Text passage –
((
Opinion
June 23, 1930.
Appeal from Supreme Court of New York County.
Harold R. Medina of counsel [ William W. Pellet and William F. McNulty with him on the brief; G. Kenneth Brown, attorney], for the appellants.
Jacob J. Aronson of counsel [ H.L. Schaefer, attorney], for the respondent.
The judgment against the Clinical Laboratories Company is predicated upon the breach of an agency contract whereby it engaged the plaintiff as its sole agent for the sale of a product commonly known as Rinex, a preparation manufactured by such defendant. The original contract was for a period of five years from September 19, 1923. On April 20, 1926, it was extended to April 1, 1931, at a reduced rate of commissions. Performance of this contract on behalf of the defendant Clinical Laboratories Company was guaranteed by the defendants Walter C. Baker and Henry A. Tremaine. By stipulation it was agreed that if the plaintiff recovered a judgment against the corporate defendant, a judgment in like amount might be directed against the two individual defendants. Of these, only the defendant Tremaine appeals. The corporate defendant Clinical Laboratories Company will hereinafter be referred to as the defendant.
Concededly the defendant terminated the contract on October 27, 1927. It seeks to justify termination upon various grounds, chief among which are: (1) That the plaintiff failed to employ a sufficient number of salesmen; (2) that it neglected its obligations under the contract and, to the defendant's prejudice, gave its attention to the business of a concern known as the Allied Independent Druggists; (3) the sale by the plaintiff of a product known as Creo-Tabs in competition with defendant's product.
))
Source records
((
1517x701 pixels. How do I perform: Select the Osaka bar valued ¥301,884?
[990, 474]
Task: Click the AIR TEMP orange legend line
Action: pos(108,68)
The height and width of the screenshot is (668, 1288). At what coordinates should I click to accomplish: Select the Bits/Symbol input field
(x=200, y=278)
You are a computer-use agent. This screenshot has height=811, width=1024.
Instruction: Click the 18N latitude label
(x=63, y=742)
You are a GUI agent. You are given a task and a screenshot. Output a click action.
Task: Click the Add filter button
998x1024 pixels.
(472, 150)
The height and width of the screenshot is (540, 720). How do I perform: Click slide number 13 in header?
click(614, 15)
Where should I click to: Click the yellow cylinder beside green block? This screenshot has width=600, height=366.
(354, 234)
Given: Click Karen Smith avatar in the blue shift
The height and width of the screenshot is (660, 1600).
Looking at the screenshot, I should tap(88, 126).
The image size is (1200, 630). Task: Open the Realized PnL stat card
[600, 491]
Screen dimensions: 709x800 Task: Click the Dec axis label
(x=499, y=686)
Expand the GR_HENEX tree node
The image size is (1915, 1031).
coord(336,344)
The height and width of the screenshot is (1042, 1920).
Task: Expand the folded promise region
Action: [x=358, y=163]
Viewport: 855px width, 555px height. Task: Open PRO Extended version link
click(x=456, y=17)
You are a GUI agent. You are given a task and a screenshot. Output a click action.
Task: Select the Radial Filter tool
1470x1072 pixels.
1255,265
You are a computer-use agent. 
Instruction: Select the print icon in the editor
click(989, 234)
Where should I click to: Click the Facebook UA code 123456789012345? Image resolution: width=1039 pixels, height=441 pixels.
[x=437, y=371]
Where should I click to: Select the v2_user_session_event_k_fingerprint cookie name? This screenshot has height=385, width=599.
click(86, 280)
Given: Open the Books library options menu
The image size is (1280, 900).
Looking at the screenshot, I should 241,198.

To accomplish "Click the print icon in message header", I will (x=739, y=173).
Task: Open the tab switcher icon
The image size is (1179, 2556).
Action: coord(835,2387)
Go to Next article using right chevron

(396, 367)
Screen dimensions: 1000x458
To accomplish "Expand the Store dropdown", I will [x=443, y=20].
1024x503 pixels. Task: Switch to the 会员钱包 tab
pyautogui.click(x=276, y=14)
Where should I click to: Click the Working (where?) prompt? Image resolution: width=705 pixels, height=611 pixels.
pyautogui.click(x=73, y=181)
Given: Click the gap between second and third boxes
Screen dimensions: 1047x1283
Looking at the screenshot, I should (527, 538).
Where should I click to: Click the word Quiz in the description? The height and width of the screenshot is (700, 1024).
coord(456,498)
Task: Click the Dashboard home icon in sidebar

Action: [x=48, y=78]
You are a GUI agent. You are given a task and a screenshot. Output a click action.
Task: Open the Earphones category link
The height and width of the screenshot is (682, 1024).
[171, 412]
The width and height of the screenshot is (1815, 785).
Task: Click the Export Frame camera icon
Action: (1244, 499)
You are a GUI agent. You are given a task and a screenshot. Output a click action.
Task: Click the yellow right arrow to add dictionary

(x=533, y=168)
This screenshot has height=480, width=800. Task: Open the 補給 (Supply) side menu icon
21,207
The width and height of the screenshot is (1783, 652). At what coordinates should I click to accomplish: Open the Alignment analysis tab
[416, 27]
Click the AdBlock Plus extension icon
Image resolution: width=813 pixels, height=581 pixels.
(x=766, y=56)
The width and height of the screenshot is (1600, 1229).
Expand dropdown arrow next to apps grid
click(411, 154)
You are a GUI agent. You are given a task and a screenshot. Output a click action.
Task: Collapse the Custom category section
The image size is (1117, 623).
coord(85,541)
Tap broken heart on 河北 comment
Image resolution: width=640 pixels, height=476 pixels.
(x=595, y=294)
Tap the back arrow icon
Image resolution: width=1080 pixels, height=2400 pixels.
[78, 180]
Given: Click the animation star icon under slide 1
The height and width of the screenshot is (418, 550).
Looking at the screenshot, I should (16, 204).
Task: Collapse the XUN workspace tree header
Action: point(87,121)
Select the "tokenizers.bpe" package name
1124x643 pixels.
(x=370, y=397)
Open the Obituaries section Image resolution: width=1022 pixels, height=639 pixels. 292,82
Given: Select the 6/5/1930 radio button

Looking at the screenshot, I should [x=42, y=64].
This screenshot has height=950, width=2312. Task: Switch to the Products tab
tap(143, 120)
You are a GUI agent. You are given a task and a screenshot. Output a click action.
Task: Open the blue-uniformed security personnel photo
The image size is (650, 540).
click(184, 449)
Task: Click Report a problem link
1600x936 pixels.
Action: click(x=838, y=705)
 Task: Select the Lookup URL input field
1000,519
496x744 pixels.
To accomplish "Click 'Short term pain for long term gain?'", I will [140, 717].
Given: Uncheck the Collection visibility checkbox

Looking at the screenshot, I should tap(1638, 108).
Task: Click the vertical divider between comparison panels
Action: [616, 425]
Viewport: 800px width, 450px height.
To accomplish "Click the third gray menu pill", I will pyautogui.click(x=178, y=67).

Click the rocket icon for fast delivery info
))
Using the information –
1 > Summarize the court opinion in two sentences.
2 > Answer the following questions using the court opinion.
(a) Who was of counsel for the respondent?
(b) For what period did the original contract run?
(c) To what date was the contract extended on April 20, 1926?

Results in order –
1 > The judgment against Clinical Laboratories Company rests on its breach of a contract naming the plaintiff sole agent for the sale of Rinex. The contract was guaranteed by Walter C. Baker and Henry A. Tremaine, and the defendant concededly ended it on October 27, 1927, citing chiefly too few salesmen, attention to the Allied Independent Druggists' business, and sales of the competing product Creo-Tabs.

2 >
(a) Jacob J. Aronson
(b) Five years from September 19, 1923
(c) April 1, 1931